(ATR) Michel Platini appeared cautiously optimistic about having his 90-day ban lifted and continuing his FIFA presidential campaign.
"I don’t know, I don’t know. It depends on time," a smiling Platini told Around the Rings as he prepared to drive away from the Court of Arbitration for Sport in Lausanne on Tuesday evening.
"I hate injustice and I hope I have been understood. My lawyers were very good," the suspended UEFA president told a group of reporters outside the headquarters of sport’s highest court.
Platini’s comments came after a two-hour CAS hearing in front of three arbitrators. He is seeking to lift the provisional FIFA ban handed down in October while FIFA’s ethics committee probes allegations of financial misconduct. Platini faces a possible lifetime ban from football after accepting a "disloyal payment" from FIFA in 2011, an oral agreement with Sepp Blatter, for consultancy work he did for the FIFA chief between 1998 and 2002.

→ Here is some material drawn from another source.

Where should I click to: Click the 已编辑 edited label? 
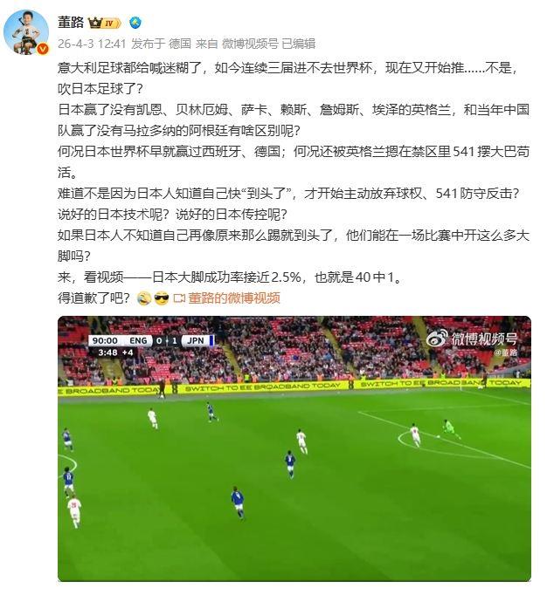[x=298, y=44]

The Frenchman was accompanied by two lawyers at the hearing. FIFA also sent a two-man legal team.
Entering the CAS building at 2pm, he expressed confidence that his ban would be lifted. "I will tell the truth, all the truth, only the truth, I swear."
Platini was named as a FIFA presidential candidate in October, but not included in the group of five who subsequently passed integrity checks. His remarks today about resuming his FIFA campaign will hinge on the CAS ruling, which is expected on Thursday or Friday, followed by a review of his presidential candidacy by the FIFA electoral committee, including an integrity check. This could happen early next week.
Platini also faces a FIFA ethics committee hearing at the end of next week in Zurich about the allegations of financial wrongdoing that he denies. He will attend with his team of lawyers.
Matthieu Reeb, secretary general of the Court of Arbitration for Sport, told reporters Tuesday that the CAS arbitration panel would this week determine if Platini’s provisional FIFA ban could be overturned based on three criteria.
"The goal is for the panel to determine whether there is a risk of irreparable harm for Mr Platini," Reeb said.
Secondly, he added, "whether there is a plausible chance of success at the end of the case, a criterion largely followed by the panel".
The third criterion is focused on ‘balance of interests’ – "whether the interests of FIFA prevail over the interests of Platini. Or the contrary."
"That is the three-pronged test," Reeb said.
He underlined the importance of the ‘balance of interests’ point, saying he had expected "quite a discussion regarding the legal arguments… probably this an important part of the discussion today".